Input records:
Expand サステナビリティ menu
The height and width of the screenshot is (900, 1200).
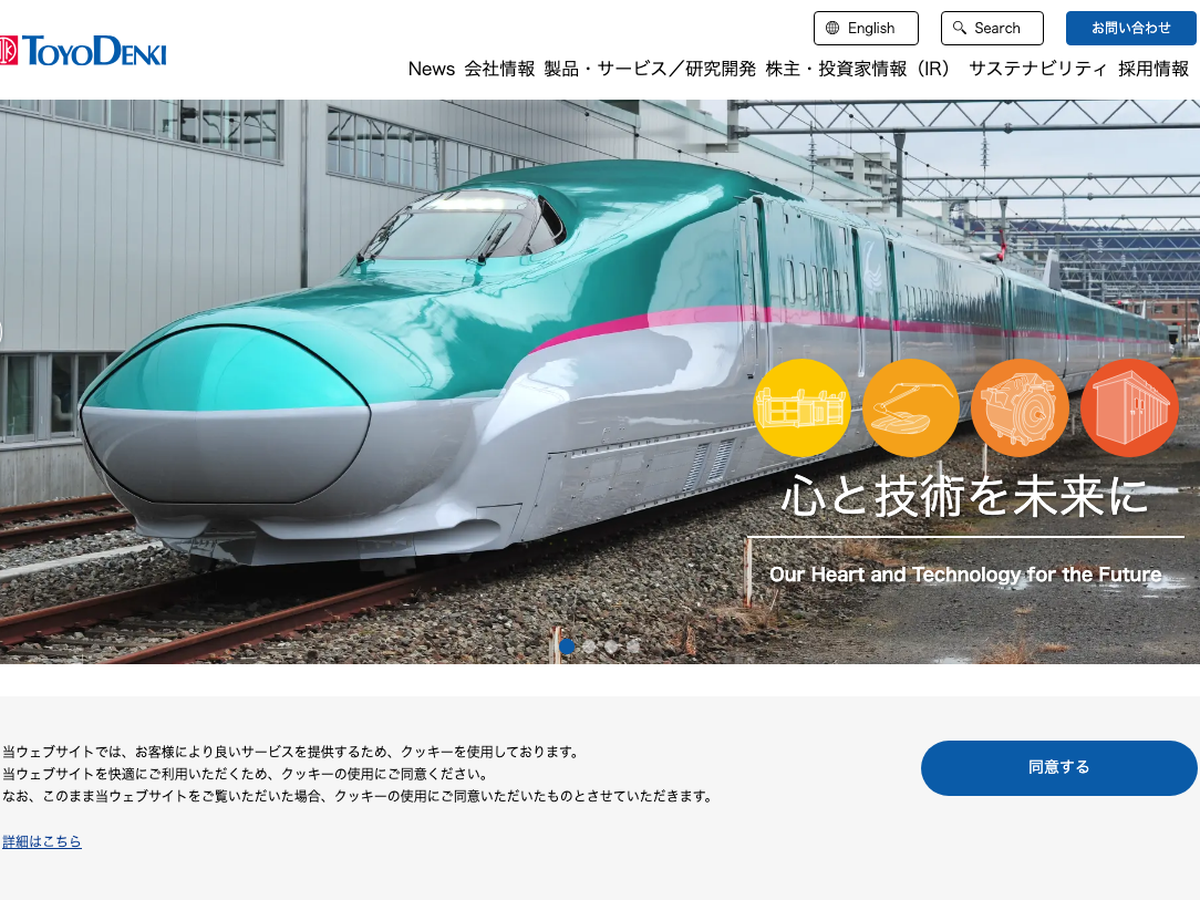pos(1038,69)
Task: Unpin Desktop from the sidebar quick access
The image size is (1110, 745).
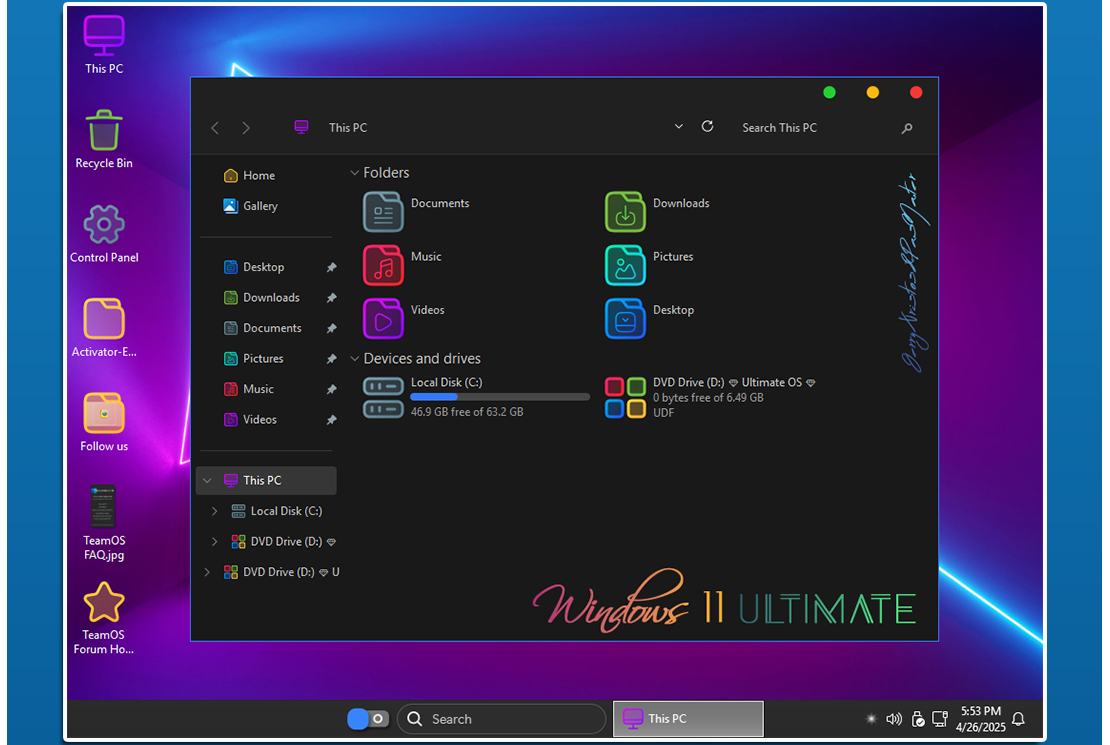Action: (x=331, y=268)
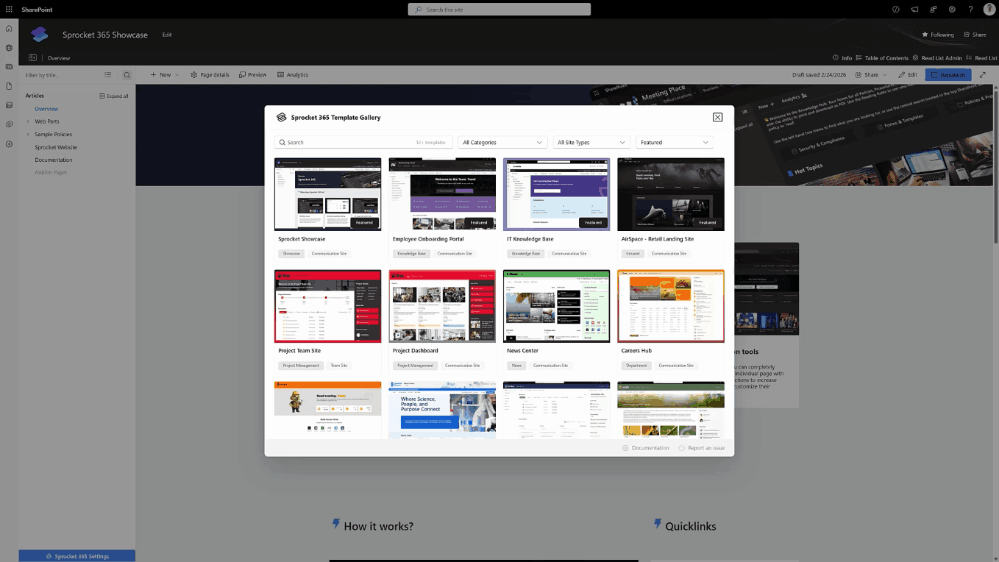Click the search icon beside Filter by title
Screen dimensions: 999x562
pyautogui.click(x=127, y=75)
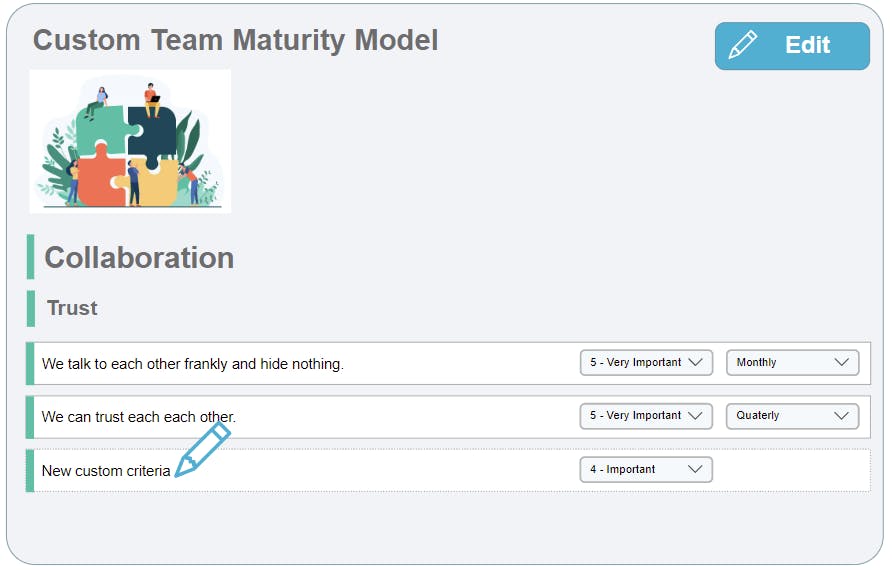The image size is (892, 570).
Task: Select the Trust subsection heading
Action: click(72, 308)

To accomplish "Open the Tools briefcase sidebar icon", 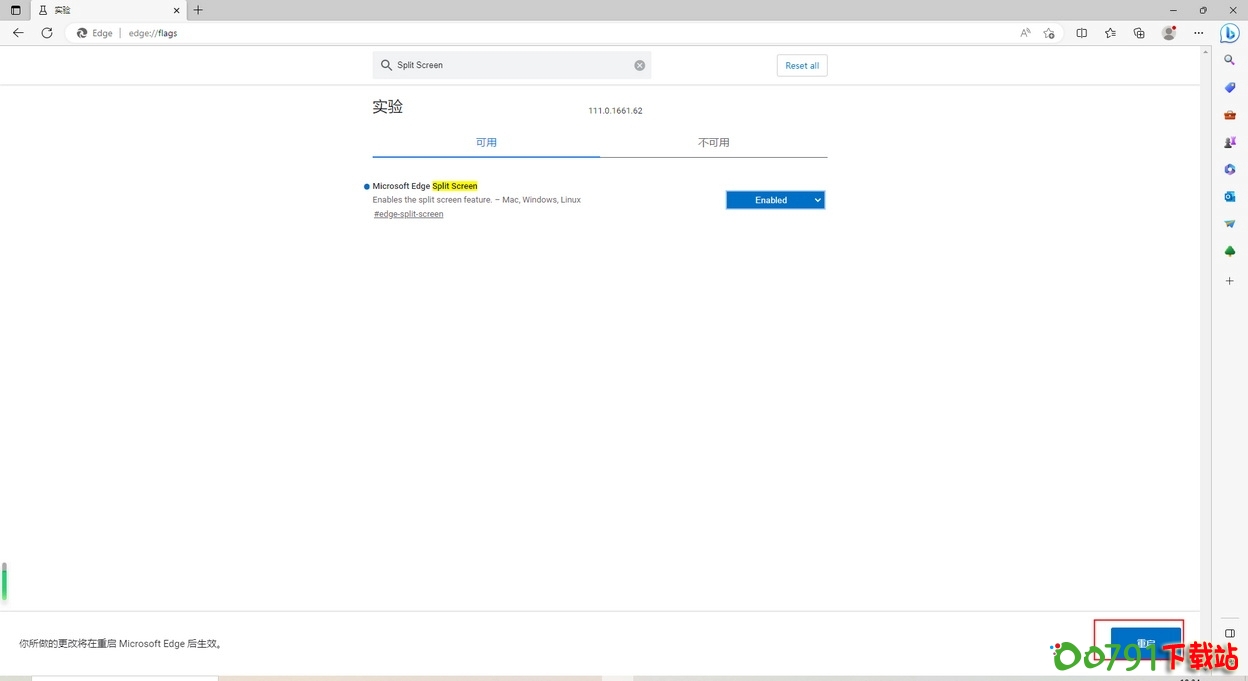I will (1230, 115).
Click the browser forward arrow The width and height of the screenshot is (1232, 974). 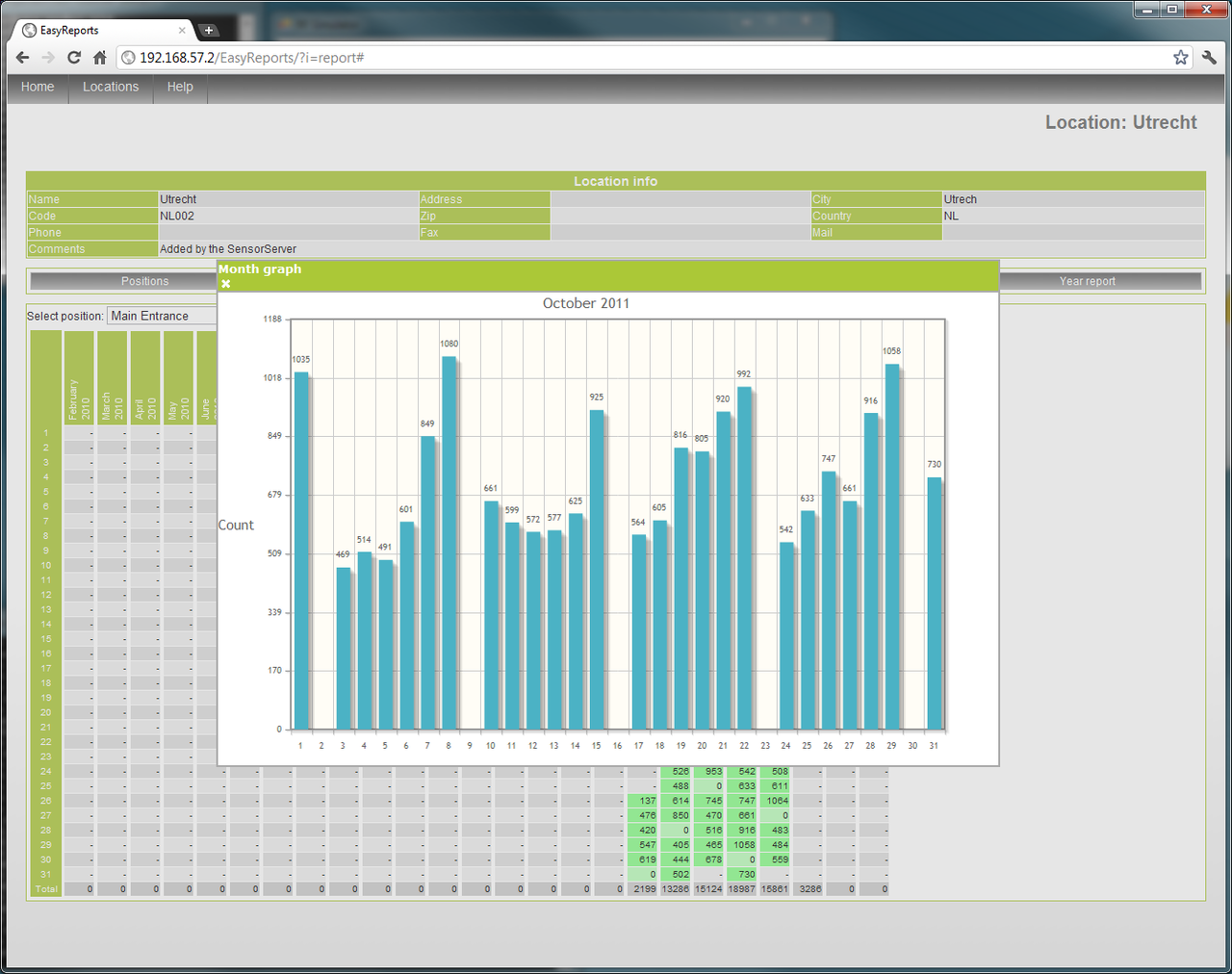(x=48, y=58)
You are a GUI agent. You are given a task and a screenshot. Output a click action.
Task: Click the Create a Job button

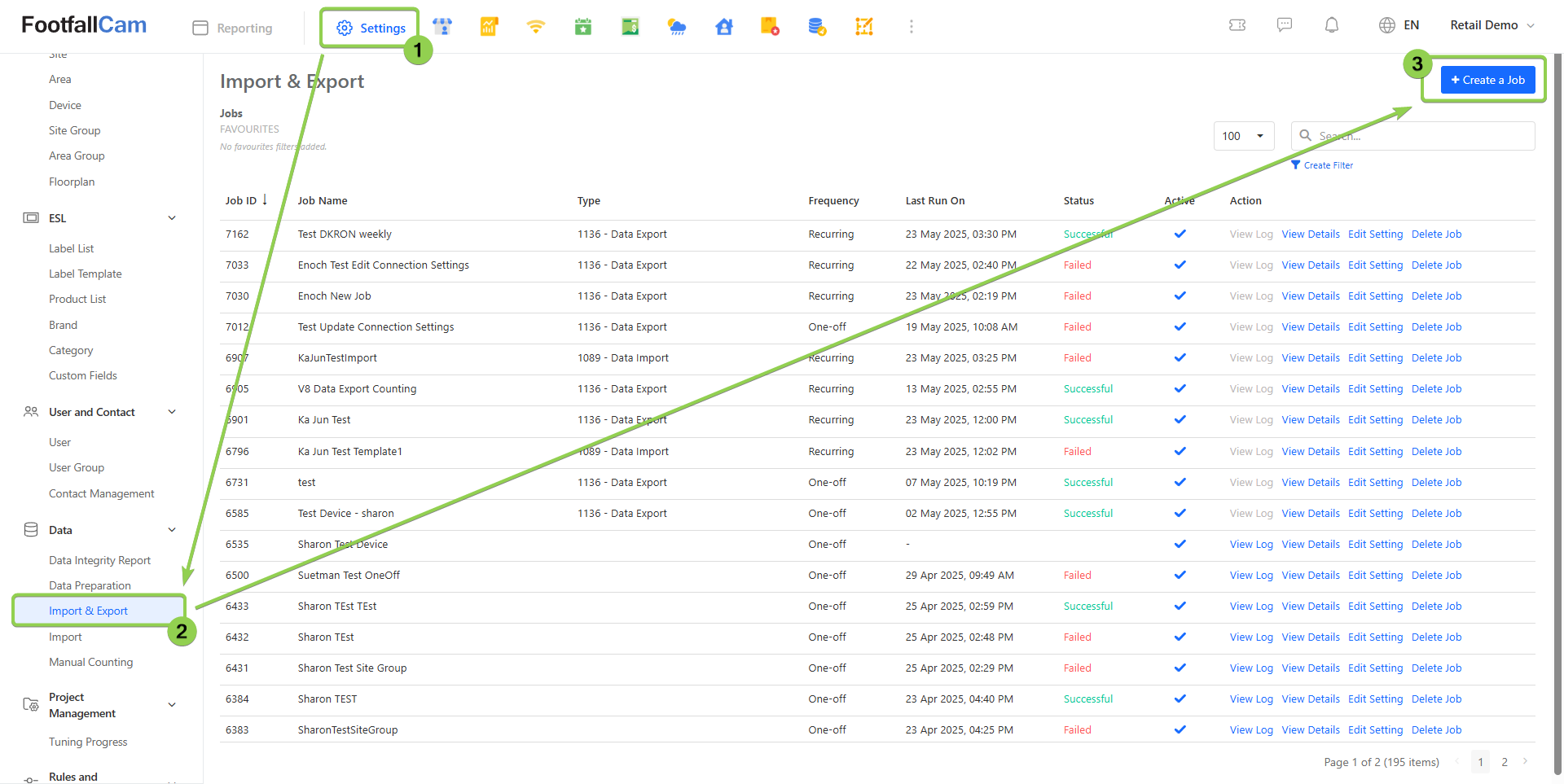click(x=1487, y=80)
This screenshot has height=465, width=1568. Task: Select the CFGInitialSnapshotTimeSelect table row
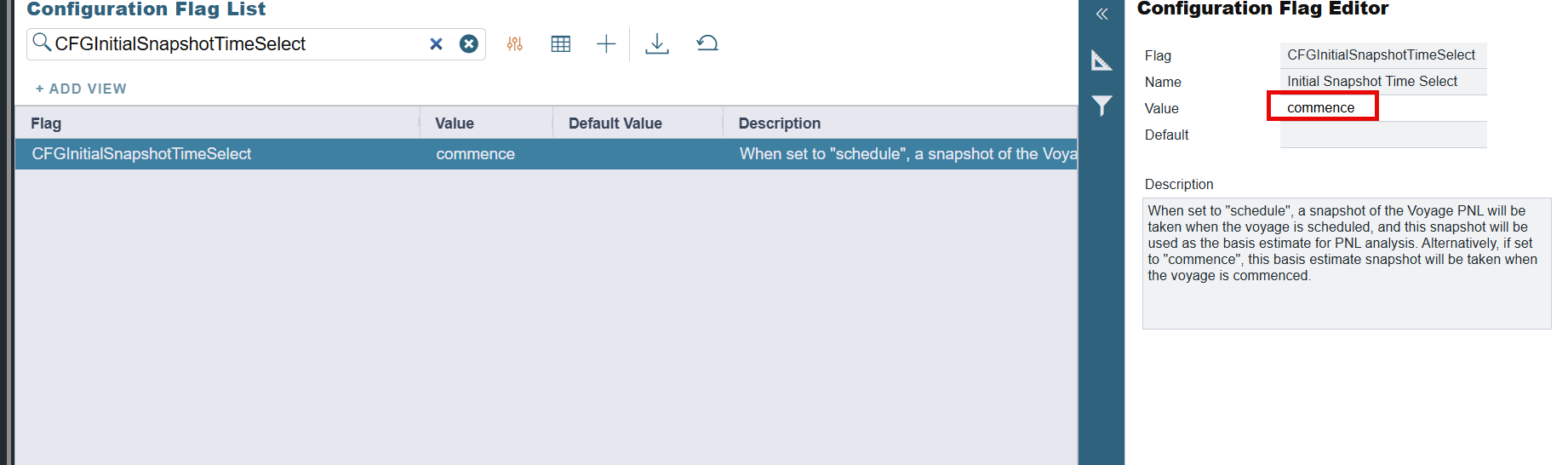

Exercise goal:
Every line from the one holding "You are a GUI" through the final line of the data above is to be reproduced exactly, both ends included, with the pictures left out.

Solution to the exercise:
You are a GUI agent. You are given a task and a screenshot. Output a click action.
Task: Click the Create a Job button

click(x=1487, y=80)
This screenshot has height=465, width=1568. Task: Select the CFGInitialSnapshotTimeSelect table row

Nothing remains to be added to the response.